*Stated problem A*: In the records, rewrite the part that opens with the line containing "Where should I click to: Click Learn" and closes with the line containing "point(1101,866)", replacing "header" with "heading" and changing nothing else.

*Provided text*:

## Start

Monday, March 30, 2009

No One Can Tell You...

Okay. So when they tell you while you are pregnant that your days of good sleep are over, you smugly think to yourself, "Surely that will not be the case with me. My baby is going to be a good sleeper." I am willing to bet that 9 out of 10 moms are proven wrong once that baby arrives.

The night Evie arrived, I couldn't sleep because I was just too excited that she was here. It felt odd to me that this little person that had been a part of me for so long, was now laying next to me, all by herself. "What if she's cold? Or lonely?" I thought. At that point, I was still having to wake her to eat, though she quickly started waking up on her own just fine. Over the next few weeks, I got better at sleeping when she slept. She'd wake two or three times in the night for a diaper change and a feed and then go back to sleep.

## End

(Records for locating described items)

## Start

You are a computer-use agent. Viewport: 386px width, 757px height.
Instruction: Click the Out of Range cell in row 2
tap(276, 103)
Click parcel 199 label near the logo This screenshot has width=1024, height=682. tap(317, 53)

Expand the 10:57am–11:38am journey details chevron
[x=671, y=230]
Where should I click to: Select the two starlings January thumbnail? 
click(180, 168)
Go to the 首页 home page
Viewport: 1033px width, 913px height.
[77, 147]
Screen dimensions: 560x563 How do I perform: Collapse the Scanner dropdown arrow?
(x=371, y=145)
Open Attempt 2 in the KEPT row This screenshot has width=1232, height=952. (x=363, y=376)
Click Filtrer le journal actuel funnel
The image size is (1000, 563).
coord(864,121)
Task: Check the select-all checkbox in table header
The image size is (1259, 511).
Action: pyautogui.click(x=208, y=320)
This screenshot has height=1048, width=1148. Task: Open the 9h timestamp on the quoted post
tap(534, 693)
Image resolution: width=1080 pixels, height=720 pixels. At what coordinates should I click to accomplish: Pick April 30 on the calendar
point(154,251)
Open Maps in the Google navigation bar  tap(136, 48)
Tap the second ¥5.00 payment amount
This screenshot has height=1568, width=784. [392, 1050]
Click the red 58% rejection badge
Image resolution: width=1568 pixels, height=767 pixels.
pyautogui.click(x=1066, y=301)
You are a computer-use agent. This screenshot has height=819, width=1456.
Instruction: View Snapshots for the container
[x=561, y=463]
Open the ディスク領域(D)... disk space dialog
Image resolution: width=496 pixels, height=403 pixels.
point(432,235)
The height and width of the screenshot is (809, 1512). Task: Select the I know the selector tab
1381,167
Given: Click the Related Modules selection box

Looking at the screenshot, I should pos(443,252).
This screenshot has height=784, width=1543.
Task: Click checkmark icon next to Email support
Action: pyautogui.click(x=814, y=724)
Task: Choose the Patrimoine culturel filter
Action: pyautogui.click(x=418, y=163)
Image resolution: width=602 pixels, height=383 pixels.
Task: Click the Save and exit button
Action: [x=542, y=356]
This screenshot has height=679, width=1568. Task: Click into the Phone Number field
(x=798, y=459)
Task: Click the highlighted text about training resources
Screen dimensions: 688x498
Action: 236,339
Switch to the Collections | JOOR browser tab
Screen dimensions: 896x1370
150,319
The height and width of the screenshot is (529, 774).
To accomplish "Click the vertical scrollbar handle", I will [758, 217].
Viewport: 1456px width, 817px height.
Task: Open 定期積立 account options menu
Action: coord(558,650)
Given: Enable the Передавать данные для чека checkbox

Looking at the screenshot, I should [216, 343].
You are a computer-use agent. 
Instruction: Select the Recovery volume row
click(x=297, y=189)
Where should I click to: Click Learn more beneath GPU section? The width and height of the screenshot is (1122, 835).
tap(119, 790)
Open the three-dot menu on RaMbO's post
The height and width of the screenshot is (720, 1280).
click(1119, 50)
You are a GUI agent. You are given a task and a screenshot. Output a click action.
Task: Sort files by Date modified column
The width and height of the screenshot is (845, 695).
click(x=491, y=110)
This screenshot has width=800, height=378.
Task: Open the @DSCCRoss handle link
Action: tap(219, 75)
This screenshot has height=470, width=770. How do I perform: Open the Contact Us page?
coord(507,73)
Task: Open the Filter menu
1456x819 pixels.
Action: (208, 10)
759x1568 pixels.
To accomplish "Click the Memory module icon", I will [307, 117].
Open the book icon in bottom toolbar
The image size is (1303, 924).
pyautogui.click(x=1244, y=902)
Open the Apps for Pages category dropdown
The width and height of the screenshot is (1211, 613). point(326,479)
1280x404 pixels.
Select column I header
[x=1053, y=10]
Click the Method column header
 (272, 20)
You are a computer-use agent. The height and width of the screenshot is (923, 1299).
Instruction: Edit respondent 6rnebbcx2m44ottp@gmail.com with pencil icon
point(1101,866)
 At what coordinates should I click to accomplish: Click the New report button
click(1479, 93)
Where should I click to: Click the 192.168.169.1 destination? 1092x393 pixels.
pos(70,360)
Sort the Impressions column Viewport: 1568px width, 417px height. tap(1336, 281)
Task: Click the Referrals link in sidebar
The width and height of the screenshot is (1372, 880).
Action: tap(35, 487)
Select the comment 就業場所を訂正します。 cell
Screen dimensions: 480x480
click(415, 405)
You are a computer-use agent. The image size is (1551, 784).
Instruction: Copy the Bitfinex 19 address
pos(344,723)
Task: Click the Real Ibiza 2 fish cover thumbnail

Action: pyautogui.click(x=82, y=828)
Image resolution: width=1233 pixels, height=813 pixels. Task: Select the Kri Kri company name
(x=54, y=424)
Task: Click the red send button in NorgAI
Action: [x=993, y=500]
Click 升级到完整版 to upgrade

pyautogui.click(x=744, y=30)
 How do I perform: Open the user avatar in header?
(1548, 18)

## End

*Stated problem B*: According to the text about Evie's sleep, how many times a night would she wake over her first few weeks?

*Task answer A*:
Where should I click to: Click Learn more beneath GPU section? The width and height of the screenshot is (1122, 835).
tap(119, 790)
Open the three-dot menu on RaMbO's post
The height and width of the screenshot is (720, 1280).
click(1119, 50)
You are a GUI agent. You are given a task and a screenshot. Output a click action.
Task: Sort files by Date modified column
The width and height of the screenshot is (845, 695).
click(x=491, y=110)
This screenshot has width=800, height=378.
Task: Open the @DSCCRoss handle link
Action: tap(219, 75)
This screenshot has height=470, width=770. How do I perform: Open the Contact Us page?
coord(507,73)
Task: Open the Filter menu
1456x819 pixels.
Action: (208, 10)
759x1568 pixels.
To accomplish "Click the Memory module icon", I will [307, 117].
Open the book icon in bottom toolbar
The image size is (1303, 924).
pyautogui.click(x=1244, y=902)
Open the Apps for Pages category dropdown
The width and height of the screenshot is (1211, 613). point(326,479)
1280x404 pixels.
Select column I heading
[x=1053, y=10]
Click the Method column heading
 (272, 20)
You are a computer-use agent. The height and width of the screenshot is (923, 1299).
Instruction: Edit respondent 6rnebbcx2m44ottp@gmail.com with pencil icon
point(1101,866)

*Task answer B*: Two or three times, for a diaper change and a feed.